EXCERPTED RECORDS:
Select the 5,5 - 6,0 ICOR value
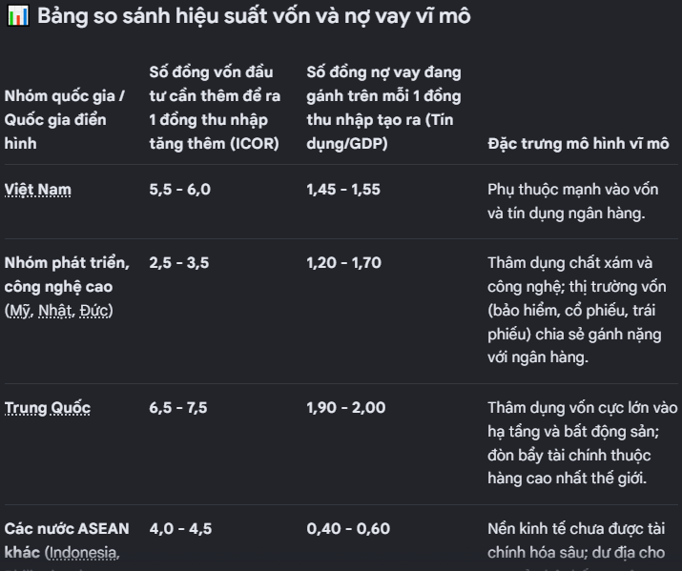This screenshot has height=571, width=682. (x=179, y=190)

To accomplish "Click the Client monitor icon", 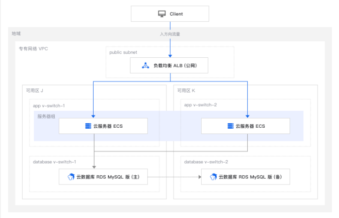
---
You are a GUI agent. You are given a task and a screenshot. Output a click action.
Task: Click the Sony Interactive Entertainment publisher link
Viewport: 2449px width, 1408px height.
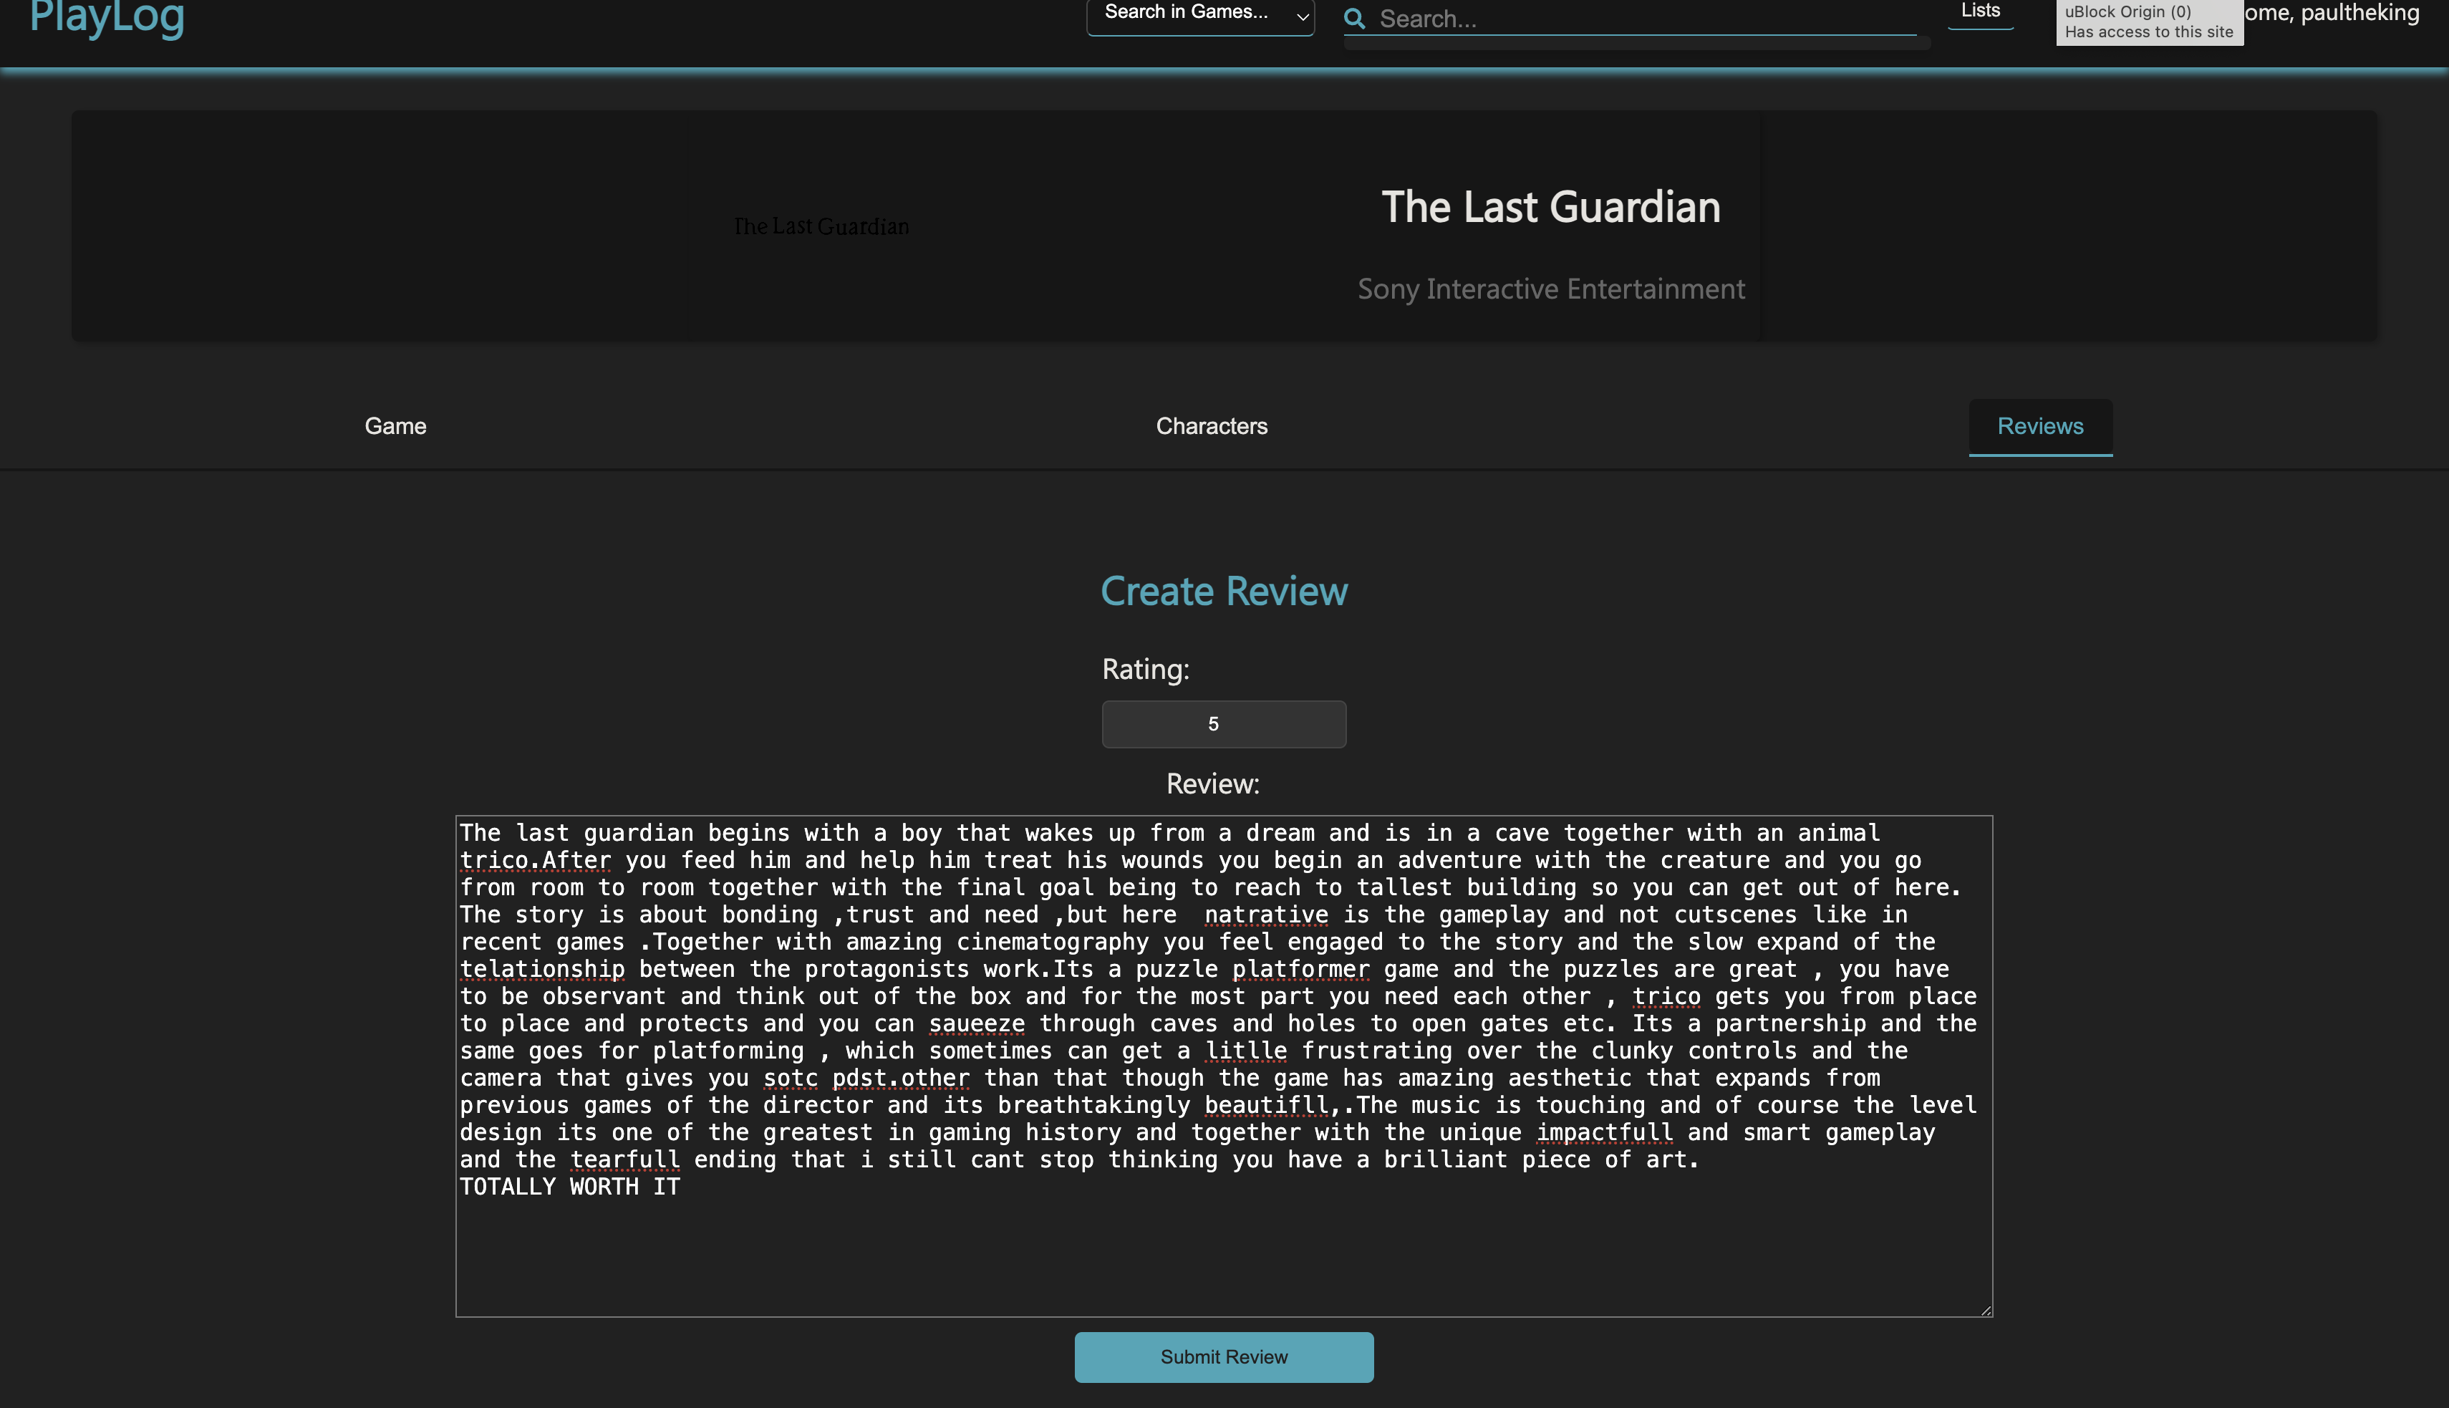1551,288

GOAL OF THE EXERCISE: Look above for the line with "Select the 5,5 - 6,0 ICOR value"; quote it and every line after it, stopping after the line with "the Client monitor", exactly, with nothing added and without pictures.

TASK OUTPUT:
Select the 5,5 - 6,0 ICOR value
This screenshot has height=571, width=682. (x=179, y=190)

To accomplish "Click the Client monitor icon", 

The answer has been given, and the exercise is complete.